**EXERCISE:**
Reproduce word for word the part of the Max Ernst text between "The Triumph of" and "brings to countries.", inclusive.

**PROVIDED TEXT:**
########
MAX ERNST
Born in Germany in 1891 Max Ernst (right) perfectly encompasses what we had in mind for our gallery. A key member of the Dada movement and then Surrealism in Europe in the 1910s and 1920s, Max Ernst used a variety of methods including painting, collage, printmaking, sculpture, and various unconventional drawing methods. He used these to give visual form to both personal memory and collective myth. He introduced the art of grattage which is when paint is scraped across canvas to reveal the imprints of objects below it. Another way he experimented with paint was the invention of decalcomania, which is when paint is pressed between two canvases.
The Triumph of Surrealism (right) was painted by Max Ernst in 1937. The painting's initial name is The Angel of Hearth and Home, but it was retitled by Ernst in 1938. The piece was created shortly after the defeat of the Spanish Republicans in the Spanish Civil War. In this conflict, Spanish fascist leaders were supported by Germany and Italy in their victory. Ernst's goal was to depict the chaos that he saw spreading over Europe and the ruin that fascism brings to countries.
########
**EXTRACTED ENTRIES:**
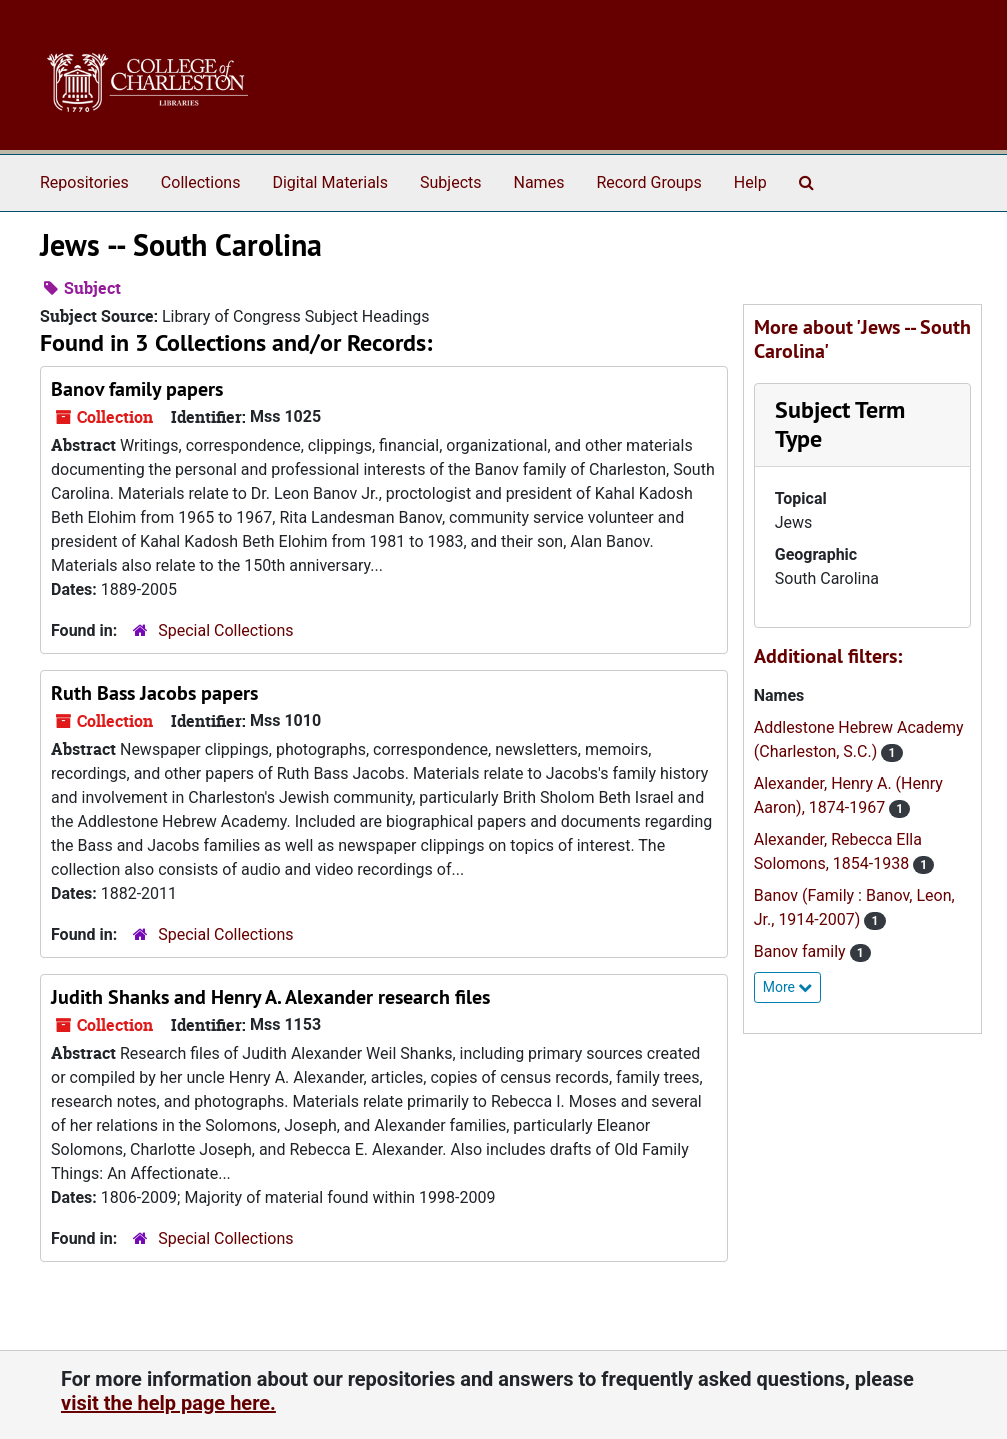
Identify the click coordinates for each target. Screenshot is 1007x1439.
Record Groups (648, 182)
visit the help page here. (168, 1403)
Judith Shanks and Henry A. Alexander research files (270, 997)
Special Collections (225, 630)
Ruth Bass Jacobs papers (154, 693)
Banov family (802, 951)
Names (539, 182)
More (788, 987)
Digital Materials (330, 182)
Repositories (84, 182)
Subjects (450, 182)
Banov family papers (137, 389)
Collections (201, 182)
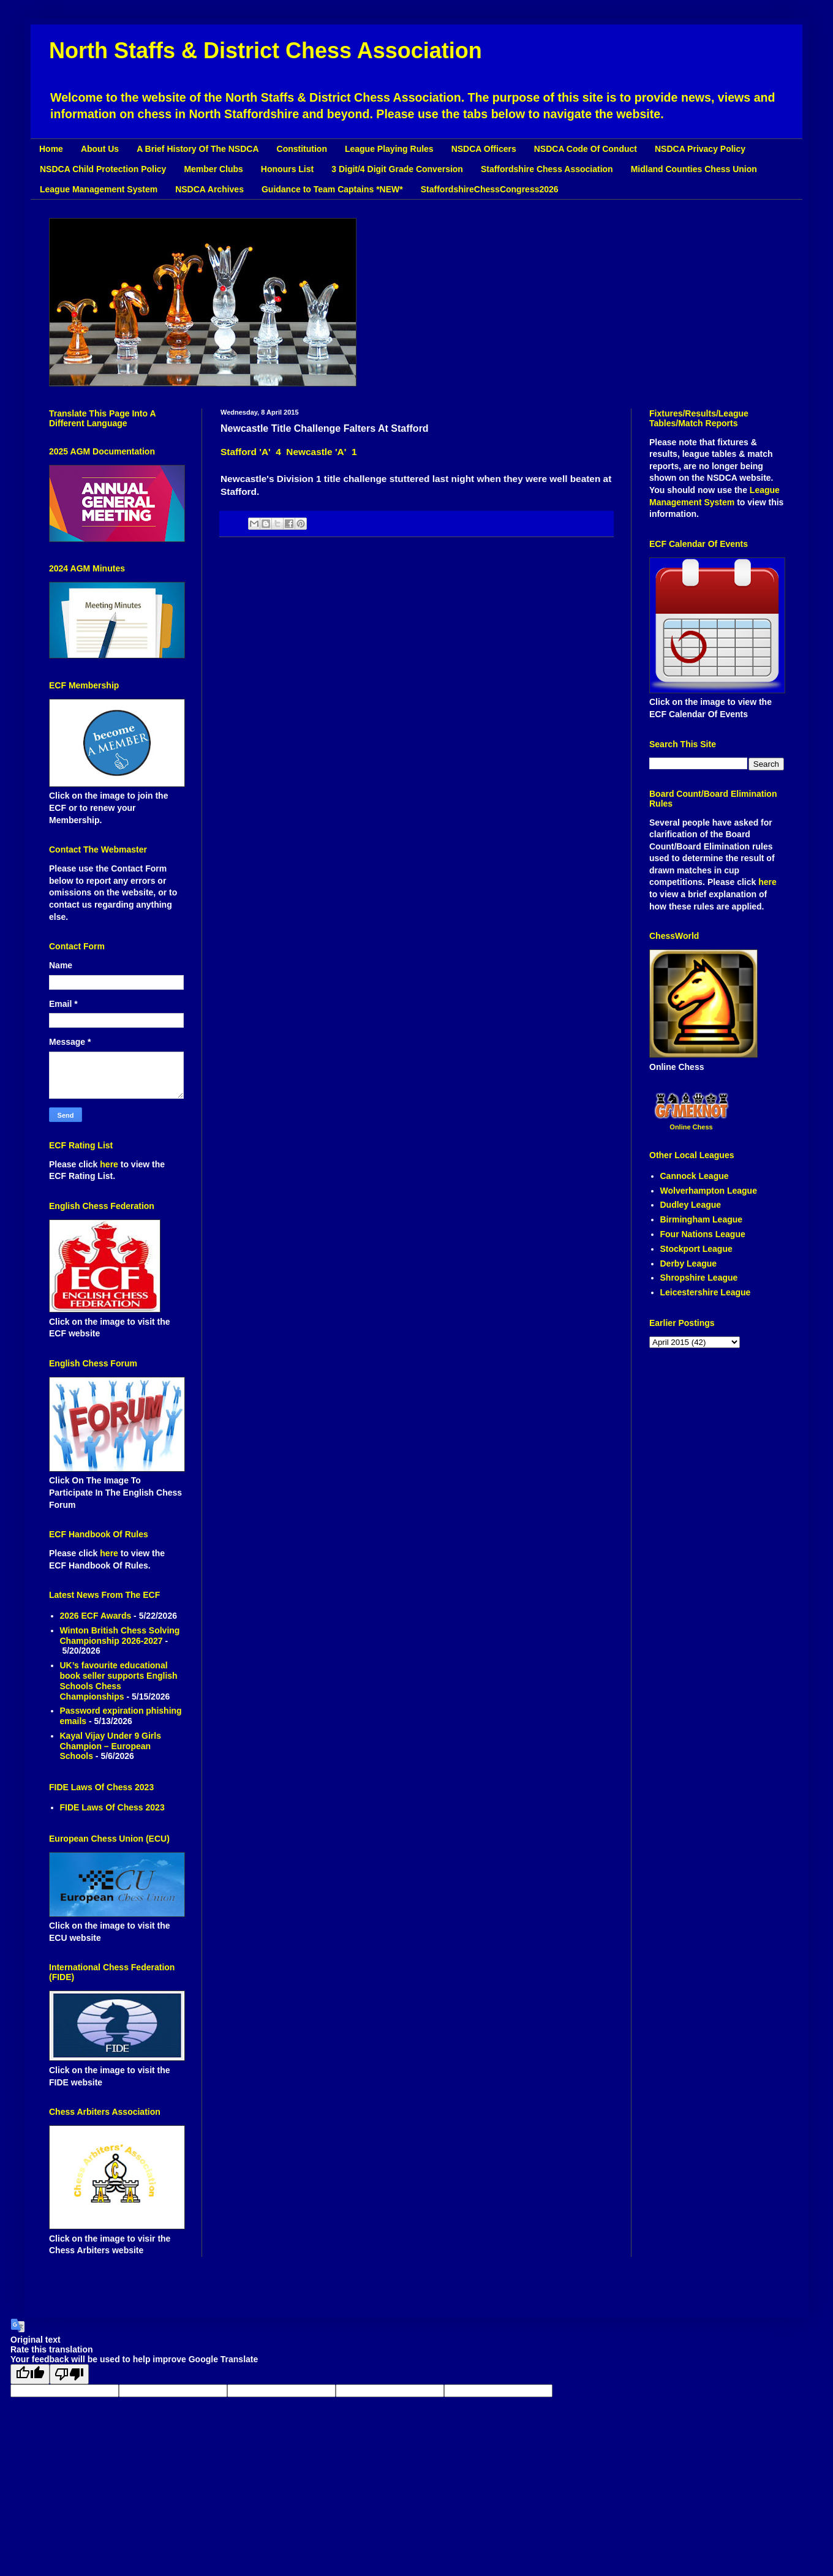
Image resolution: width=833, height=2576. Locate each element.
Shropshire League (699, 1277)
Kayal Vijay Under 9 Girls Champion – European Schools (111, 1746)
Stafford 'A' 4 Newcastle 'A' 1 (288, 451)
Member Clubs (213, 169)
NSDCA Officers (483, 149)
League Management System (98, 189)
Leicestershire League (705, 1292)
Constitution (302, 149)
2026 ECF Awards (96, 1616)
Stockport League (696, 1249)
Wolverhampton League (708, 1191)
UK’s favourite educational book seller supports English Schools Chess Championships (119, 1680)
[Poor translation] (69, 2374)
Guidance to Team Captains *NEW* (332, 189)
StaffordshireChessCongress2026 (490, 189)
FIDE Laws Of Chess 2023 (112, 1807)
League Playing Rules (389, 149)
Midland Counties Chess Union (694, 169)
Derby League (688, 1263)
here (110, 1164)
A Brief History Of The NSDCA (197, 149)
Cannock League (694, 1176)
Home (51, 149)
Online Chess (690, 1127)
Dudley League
########
**RESULT:**
The Triumph of Surrealism (right) was painted by Max Ernst in 1937. The painting's initial name is The Angel of Hearth and Home, but it was retitled by Ernst in 1938. The piece was created shortly after the defeat of the Spanish Republicans in the Spanish Civil War. In this conflict, Spanish fascist leaders were supported by Germany and Italy in their victory. Ernst's goal was to depict the chaos that he saw spreading over Europe and the ruin that fascism brings to countries.